The challenges we envisage are what an average new organisation, either in the public or private sector will experience. For instance, we are still operating from NITDA. We appreciate the Minister and the DG of NITDA, who have made provisions for us to have a proper office of our own . Hopefully, by the end of the month, we are going to have an office of our own, where we will settle in.
Then, there is the issue of staffing. We need people that are qualified or knowledgeable in the subject matter. We need experts, because if you bring in political staff, you won’t be able to achieve anything.
We have not employed a single person, but have moved NDPR team from NITDA to the Bureau for now. So, a lot of pressure will come naturally.
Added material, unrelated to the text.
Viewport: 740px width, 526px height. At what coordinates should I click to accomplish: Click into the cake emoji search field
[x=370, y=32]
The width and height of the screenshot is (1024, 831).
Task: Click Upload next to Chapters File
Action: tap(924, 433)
But, with my experience, and by the grace of God, we will be able to handle that.
Then, funding is key. For instance, we were created February this year, and budget has already been passed. So no budget for now. But we are relying on the goodwill of partners to get a lot of things done.
For example, what you’re doing for us now is a major boost to awareness creation. So we need a lot of partners within Nigeria and internationally to work with us and create awareness.
Between when we were created, and now, we have had two major training programmes free of charge by some multinationals, and some are already in the pipeline to build the capacity of our staff. We are relying on goodwill for now, in the area of funding, pending when we will be able to generate enough funding for our operations.